So what are my options?

Department of Public Works

  • Many towns, including Cambridge, recycle cell phones. Keep in mind that they’re collected at the town’s drop-off center, not with the regular recycling.


  • Best Buy recycles any electronics that consumers bring in to the store—for free.
  • Staples collects cell phones and other small electronics at store service desks.
  • Office Depot sells Tech Recycling boxes ($5, $10, or $15) for any electronic devices.


  • Verizon’s Hopeline program refurbishes working phones for victims of domestic abuse and recycles non-working ones. Retail stores have drop-off boxes, and the Verizon site offers a postage-paid label to mail it in. They’ll accept phones from any carrier.
  • AT&T’s Reuse and Recycle Program resells working phones to buy phone cards for soldiers and recycles non-working ones.

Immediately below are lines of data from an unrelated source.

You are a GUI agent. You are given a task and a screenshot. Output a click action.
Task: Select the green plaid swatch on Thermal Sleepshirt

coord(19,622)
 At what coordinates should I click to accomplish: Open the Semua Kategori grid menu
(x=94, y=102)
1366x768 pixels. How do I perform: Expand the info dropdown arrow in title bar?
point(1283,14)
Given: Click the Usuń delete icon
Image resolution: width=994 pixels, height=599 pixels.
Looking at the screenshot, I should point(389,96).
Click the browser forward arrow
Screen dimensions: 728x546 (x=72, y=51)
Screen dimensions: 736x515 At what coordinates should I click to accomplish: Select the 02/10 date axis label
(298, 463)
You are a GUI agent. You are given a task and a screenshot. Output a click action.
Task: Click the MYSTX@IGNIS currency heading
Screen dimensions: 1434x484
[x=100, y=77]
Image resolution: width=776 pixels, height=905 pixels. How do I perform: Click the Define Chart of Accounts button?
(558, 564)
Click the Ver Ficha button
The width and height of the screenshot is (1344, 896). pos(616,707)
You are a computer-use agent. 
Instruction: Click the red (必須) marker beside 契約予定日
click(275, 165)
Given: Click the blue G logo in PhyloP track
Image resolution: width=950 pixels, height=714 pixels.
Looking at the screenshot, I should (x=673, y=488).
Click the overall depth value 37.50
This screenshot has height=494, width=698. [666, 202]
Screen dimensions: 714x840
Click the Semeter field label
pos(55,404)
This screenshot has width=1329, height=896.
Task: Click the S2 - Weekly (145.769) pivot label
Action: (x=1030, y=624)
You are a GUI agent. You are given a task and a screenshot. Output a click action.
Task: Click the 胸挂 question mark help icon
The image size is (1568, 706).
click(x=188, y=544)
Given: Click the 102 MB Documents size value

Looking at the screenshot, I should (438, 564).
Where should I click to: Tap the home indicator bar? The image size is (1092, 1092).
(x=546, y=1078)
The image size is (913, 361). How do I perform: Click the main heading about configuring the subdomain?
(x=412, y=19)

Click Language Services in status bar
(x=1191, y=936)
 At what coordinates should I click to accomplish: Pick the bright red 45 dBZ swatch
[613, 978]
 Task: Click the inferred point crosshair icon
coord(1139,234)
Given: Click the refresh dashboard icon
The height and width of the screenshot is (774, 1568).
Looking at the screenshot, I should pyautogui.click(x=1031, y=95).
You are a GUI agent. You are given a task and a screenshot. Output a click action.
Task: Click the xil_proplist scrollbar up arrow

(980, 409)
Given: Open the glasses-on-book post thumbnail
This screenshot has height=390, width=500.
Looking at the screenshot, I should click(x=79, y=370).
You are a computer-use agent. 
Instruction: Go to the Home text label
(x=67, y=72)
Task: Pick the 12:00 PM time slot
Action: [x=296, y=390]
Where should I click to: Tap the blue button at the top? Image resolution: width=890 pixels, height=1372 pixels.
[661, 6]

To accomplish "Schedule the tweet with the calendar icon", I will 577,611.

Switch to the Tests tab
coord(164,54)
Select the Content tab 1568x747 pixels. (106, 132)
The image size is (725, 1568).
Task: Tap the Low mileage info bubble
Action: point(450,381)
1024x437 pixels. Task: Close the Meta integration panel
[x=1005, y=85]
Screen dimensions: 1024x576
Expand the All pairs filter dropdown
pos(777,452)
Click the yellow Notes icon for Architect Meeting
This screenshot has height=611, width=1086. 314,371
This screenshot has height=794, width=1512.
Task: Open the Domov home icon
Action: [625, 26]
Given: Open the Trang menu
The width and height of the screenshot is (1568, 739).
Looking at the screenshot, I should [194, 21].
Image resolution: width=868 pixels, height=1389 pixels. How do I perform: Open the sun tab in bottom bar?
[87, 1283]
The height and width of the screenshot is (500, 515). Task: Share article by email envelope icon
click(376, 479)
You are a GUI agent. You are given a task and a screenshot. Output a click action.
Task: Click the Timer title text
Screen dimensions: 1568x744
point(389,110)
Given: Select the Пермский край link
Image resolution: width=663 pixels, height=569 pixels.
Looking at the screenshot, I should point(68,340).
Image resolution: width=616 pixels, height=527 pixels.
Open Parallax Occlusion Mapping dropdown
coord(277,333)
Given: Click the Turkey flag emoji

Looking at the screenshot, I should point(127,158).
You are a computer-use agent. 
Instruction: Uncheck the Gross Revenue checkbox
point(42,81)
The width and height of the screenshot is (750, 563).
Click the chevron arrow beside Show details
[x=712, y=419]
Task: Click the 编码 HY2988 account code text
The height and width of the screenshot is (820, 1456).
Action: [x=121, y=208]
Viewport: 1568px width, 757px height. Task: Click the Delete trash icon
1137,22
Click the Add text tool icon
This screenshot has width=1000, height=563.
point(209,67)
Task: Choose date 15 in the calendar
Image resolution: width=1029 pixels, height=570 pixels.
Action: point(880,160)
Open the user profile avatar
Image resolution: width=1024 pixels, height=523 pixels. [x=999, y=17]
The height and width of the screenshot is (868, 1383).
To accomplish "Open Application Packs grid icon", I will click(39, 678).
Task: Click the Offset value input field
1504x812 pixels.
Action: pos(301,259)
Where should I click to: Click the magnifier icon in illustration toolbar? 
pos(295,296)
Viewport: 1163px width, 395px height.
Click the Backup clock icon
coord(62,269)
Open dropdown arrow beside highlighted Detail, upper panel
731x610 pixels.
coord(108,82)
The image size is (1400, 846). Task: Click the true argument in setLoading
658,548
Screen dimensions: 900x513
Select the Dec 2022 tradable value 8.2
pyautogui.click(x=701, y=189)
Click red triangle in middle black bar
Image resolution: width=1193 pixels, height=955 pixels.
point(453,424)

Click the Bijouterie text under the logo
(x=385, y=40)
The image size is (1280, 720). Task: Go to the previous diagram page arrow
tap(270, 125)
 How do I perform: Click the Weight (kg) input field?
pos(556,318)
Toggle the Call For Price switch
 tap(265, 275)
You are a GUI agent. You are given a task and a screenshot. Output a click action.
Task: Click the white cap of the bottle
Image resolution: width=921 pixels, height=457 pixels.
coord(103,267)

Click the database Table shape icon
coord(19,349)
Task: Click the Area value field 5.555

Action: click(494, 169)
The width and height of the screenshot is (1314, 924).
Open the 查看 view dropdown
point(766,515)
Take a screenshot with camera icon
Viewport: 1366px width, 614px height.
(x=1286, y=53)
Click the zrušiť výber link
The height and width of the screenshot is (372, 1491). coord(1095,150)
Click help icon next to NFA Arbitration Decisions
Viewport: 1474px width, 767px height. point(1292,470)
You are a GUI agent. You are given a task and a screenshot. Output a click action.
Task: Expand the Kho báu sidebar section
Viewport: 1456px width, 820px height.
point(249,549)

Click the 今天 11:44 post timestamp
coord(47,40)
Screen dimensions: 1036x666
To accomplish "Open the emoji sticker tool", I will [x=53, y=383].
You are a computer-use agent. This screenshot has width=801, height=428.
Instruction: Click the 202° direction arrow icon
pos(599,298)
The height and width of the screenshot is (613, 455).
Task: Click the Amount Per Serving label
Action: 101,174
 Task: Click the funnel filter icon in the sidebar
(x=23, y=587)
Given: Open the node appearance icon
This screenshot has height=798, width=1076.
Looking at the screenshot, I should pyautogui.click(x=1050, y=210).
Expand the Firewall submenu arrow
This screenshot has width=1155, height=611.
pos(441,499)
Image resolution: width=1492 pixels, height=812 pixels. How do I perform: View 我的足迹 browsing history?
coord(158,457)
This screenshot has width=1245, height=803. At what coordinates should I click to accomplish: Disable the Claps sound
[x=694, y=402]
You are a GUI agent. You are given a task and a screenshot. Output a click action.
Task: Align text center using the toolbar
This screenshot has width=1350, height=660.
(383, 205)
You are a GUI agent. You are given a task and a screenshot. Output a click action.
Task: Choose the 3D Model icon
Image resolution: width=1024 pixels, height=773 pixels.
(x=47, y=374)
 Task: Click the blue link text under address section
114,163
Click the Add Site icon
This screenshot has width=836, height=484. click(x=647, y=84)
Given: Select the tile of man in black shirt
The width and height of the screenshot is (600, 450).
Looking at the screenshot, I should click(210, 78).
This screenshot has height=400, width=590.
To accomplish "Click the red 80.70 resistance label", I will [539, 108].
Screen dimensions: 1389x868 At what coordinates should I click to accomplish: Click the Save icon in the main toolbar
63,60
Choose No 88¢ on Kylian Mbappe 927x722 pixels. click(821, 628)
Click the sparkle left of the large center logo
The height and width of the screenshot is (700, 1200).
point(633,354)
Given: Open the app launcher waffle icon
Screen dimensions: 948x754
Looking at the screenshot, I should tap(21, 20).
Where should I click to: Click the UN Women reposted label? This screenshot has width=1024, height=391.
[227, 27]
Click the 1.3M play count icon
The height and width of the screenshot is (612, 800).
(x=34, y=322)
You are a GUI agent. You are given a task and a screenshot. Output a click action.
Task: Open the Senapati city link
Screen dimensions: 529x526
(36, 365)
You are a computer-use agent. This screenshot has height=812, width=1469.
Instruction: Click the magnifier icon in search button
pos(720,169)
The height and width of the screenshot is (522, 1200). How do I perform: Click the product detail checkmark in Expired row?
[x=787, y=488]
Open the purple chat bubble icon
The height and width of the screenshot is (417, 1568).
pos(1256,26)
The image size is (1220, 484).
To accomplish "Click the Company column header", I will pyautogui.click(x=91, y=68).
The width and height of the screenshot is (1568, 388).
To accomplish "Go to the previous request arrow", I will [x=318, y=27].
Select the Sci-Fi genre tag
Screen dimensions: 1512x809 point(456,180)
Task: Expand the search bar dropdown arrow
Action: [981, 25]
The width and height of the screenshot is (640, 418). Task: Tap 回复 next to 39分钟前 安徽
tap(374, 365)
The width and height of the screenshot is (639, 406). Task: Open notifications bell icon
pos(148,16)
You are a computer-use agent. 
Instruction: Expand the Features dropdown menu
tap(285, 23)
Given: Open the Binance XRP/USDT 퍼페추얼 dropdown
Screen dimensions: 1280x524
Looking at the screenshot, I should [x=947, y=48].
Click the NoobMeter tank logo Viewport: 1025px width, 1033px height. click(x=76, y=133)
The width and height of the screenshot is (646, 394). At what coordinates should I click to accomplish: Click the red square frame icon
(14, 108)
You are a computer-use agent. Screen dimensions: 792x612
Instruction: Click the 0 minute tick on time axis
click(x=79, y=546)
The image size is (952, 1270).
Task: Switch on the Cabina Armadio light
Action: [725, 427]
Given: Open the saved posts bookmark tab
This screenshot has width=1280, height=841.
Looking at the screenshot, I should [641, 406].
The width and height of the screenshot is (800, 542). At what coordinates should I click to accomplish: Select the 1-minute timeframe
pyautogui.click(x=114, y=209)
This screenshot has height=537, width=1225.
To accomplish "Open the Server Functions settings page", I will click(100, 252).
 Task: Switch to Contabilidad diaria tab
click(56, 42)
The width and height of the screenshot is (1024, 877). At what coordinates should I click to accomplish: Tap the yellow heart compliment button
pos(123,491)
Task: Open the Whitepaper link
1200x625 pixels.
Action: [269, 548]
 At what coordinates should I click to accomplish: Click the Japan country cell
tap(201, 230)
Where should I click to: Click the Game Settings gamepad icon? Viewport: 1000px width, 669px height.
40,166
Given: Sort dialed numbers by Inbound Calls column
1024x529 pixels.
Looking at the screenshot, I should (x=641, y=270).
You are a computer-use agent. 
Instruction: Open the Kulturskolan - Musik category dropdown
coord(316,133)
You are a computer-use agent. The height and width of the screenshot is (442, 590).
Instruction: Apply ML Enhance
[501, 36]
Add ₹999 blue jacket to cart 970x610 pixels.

Retail stores have drop-off boxes, and AT&T customers can request a postage-paid envelope.
  • T-Mobile and Sprint also collect old cell phones for refurbishing/recycling.


  • LG is really getting into this, with a high school contest and many ways that people can get postage-paid packaging for any phone.
  • Motorola recycles any phones; you can print a postage-paid label.
  • Sony EricssonNokia, and Samsung collect only their own phones for recycling. If you enter your name and address you can get a postage-paid envelope.

Third Parties

  • Call2Recycle collects cell phones and rechargeable batteries through the mail as well as at drop-off locations. You may be surprised at how many are near you! Just within a mile of me I’ve got Economy Hardware, Radioshack, and the Apple Store.
  • Greenphone (formerly Flipswap) either pays cash or plants a tree in exchange for your cell phone.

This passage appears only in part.